The Federal Trade Commission issued an alert cautioning consumers of new scams that have been using text messages, not the traditional emails. One such scam involves the fraudster offering to provide major savings on television services.
The scams involve the victims sending back personal information, or infecting devices with malware.
According to the Better Business Bureau, this new scheme is called “smishing” which stands for SMS fishing, as opposed to “phishing,” which involves email.
“We’re kind of conditioned to now ignore phone calls that we don’t recognize and delete emails that we think are spam. But text messages, we’re kind of conditioned to respond to right away -- and that’s what the scammers are counting on.”
Another scam the BBB is warning of involves fraudsters offering heavily discounted on cable or satellite - as long as it's prepaid in advance. They then require the pre-payment to be paid through gift cards.
According to officials, “when people are on their phones, they are less wary. Many assume that their smartphones are more secure than computers. But smartphone security has limitations, and cannot directly protect against smishing.”
To protect yourself, one should:
- Regard urgent security alerts and you-must-act-now coupon redemptions offers or deals as warning signs of a hacking attempt.

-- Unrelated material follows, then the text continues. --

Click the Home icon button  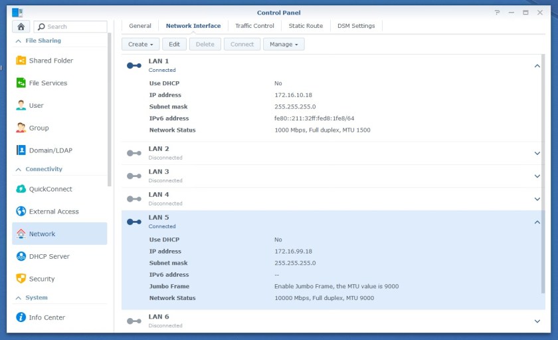click(21, 27)
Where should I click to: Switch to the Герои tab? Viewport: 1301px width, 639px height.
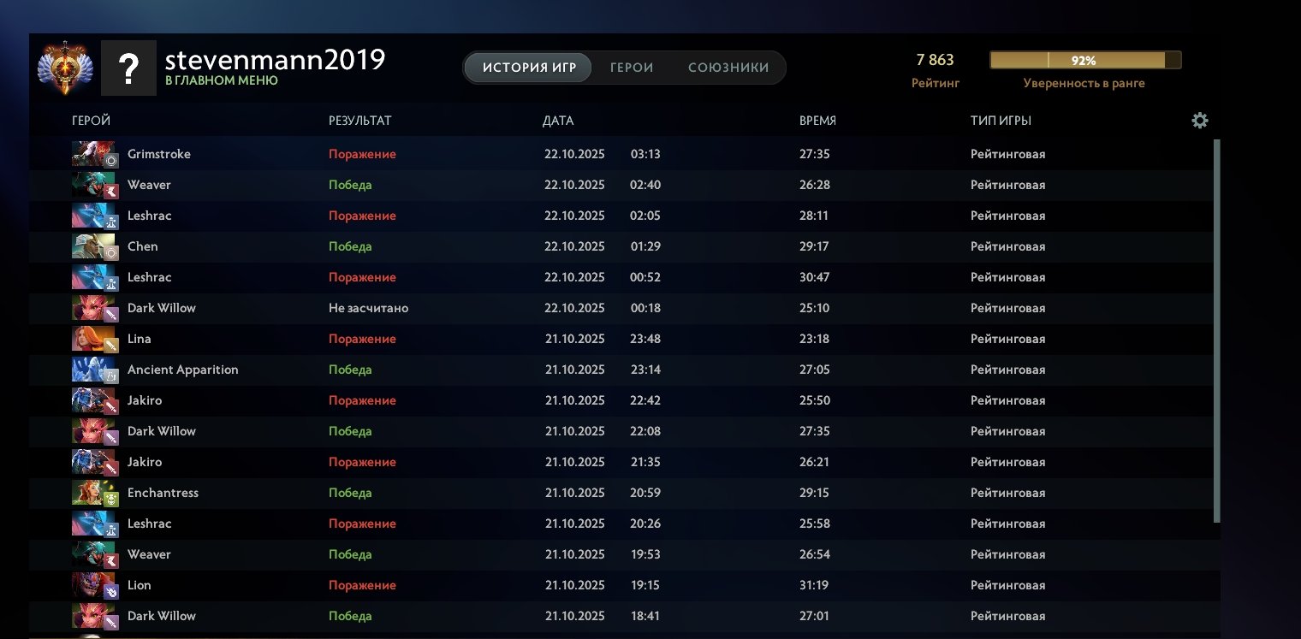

- No financial institution or merchant will send you a text message asking you to update your account information or confirm your ATM card code. If you get a message that seems to be from your bank or a merchant you do business with, and it asks you to click on something in the message, it's a fraud. Call your bank or merchant directly if you are in any doubt.
- Never click a reply link or phone number in a message you're not sure about.
- Look for suspicious numbers that don't look like real mobile phone numbers, like "5000". As Network World notes, these numbers link to email-to-text services, which are sometimes used by scam artists to avoid providing their actual phone numbers.
- Don't store your credit card or banking information on your smartphone. If the information isn't there, thieves can't steal it even if they do slip malware onto your phone.
- Refuse to take the bait—simply don't respond.
- Report all smishing attacks to the FCC to try to protect others.